Source: Canadian Mining Journal
A rich and storied mining tradition connects Canada and Australia. Both share vast mineral resources, abundant infrastructure, effective regulatory regimes and mining codes, and supportive legislation.
While the influx of Australian miners to Canada has been underway for some time (including Evolution Mining, Newcrest Mining, and St Barbara), the Canadian miners and mining supply and service companies that are forging a path in Australia are less well documented.
The birthplace of some of the world’s biggest miners such as BHP and Rio Tinto, Australia offers an attractive and potentially lucrative opportunity for Canadian companies looking to establish a presence or to expand current operations there. That applies to both miners attracted by its geology and mining history, and mining supply and service companies that are looking to tap a new market.
According to the Australian government’s Department of Foreign Affairs and Trade, mining and quarrying was the top sector for foreign direct investment (FDI) in Australia from 2018-2020. These investments reached A$360.4 million ($331 million) in 2020, accounting for over one-third (35.1%) of total FDI into Australia that year. In 2021, the mining sector ranked first for gross value added (GVA), with an 11.7% share of the country’s total GVA.
Below is a selection of Canadian companies that have recently started operating in Australia.
Founded in 2008, Sudbury-based Symboticware develops and manufactures real-time data management systems for mobile mining equipment to improve operational efficiency and safety.
Ash Agarwal, Symboticware’s president and CEO, says the company has been working in the mining industry for 13 years and “provides solutions to address the connectivity issues for equipment like remote drill rigs that allow companies to gain meaningful insights into their operation.”
In August, the company secured $2.8 million in seed funding. The funds “have allowed us to scale up our operations beyond Canada and pursue opportunities in Australia, New Zealand, Asia Pacific, and the U.S.,” Agarwal said.
Symbioticware is currently working with partners in Australia on two opportunities in the country, he added. “The first is for an equipment financing company that provides heavy machinery for mining operations. The other is for (an unnamed) mining company that is looking to better manage their mobile fleet.”
He added that “at some point, we will have a local presence in Australia because we know that Australians are very specific around whom they do business with … they want to deal with local people and local companies.”

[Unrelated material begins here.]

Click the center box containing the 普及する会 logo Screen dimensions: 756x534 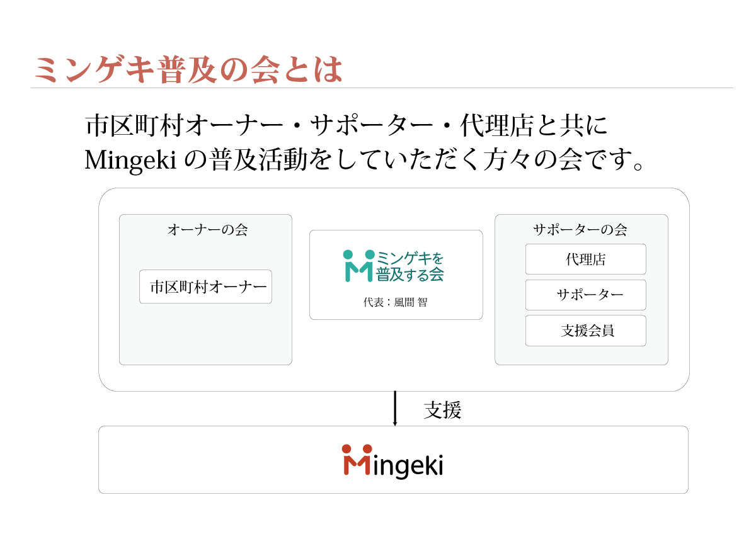coord(396,275)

Commenting on his experience working in Australia, he noted that Australians were “very progressive and stuck with finding solutions longer (than other countries).”
The mining sector in Australia is a “large part of their economy and is more centralized there than in other countries, so the return on investment is higher than other markets,” Agarwal said. “This is another reason why we’d like to expand our presence there.”